Entries provided ->
####

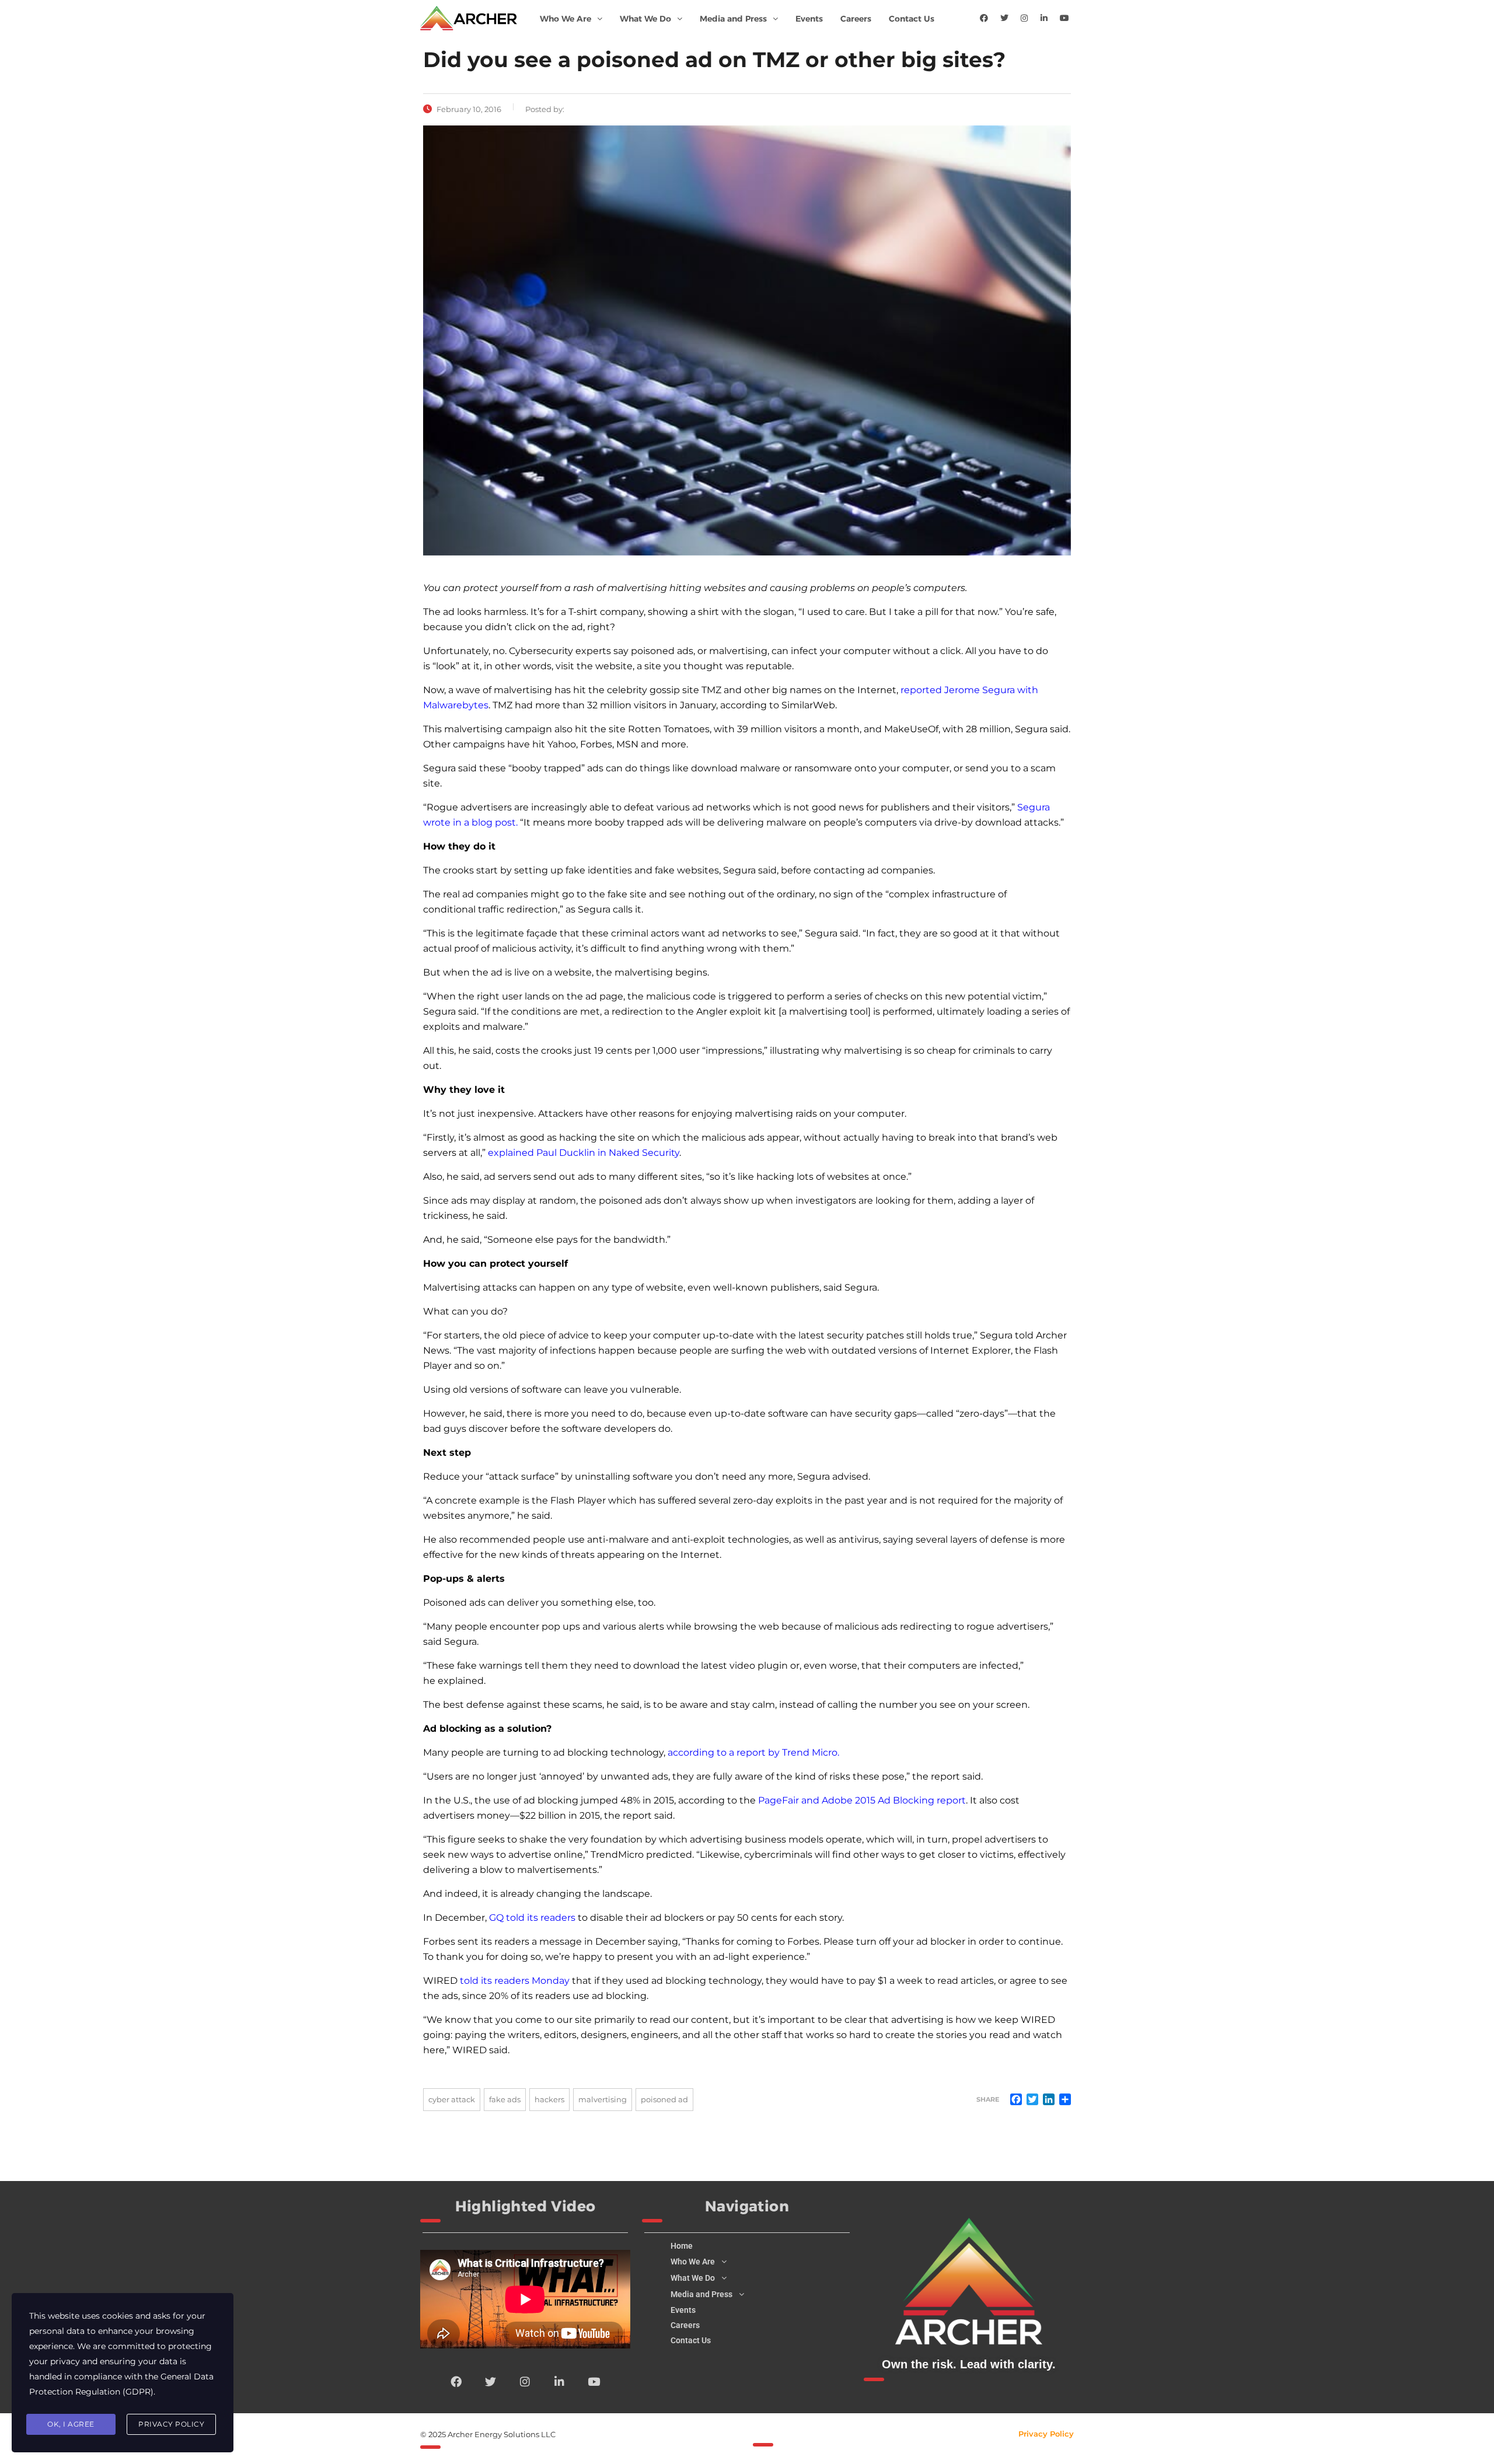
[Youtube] (1064, 18)
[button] (571, 19)
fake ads (505, 2099)
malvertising (602, 2099)
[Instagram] (1024, 18)
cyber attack (451, 2099)
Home (682, 2245)
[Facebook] (984, 18)
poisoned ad (664, 2099)
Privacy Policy (1046, 2433)
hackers (549, 2099)
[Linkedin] (1044, 18)
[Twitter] (1004, 18)
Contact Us (911, 18)
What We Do (645, 18)
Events (809, 18)
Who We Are (565, 18)
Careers (855, 18)
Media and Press (733, 18)
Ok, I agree (71, 2424)
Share (987, 2099)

####

What is needed -> Transcribe the data verbatim. No picture belongs in the result.

Output ->
[Youtube] (1064, 18)
[button] (571, 19)
fake ads (505, 2099)
malvertising (602, 2099)
[Instagram] (1024, 18)
cyber attack (451, 2099)
Home (682, 2245)
[Facebook] (984, 18)
poisoned ad (664, 2099)
Privacy Policy (1046, 2433)
hackers (549, 2099)
[Linkedin] (1044, 18)
[Twitter] (1004, 18)
Contact Us (911, 18)
What We Do (645, 18)
Events (809, 18)
Who We Are (565, 18)
Careers (855, 18)
Media and Press (733, 18)
Ok, I agree (71, 2424)
Share (987, 2099)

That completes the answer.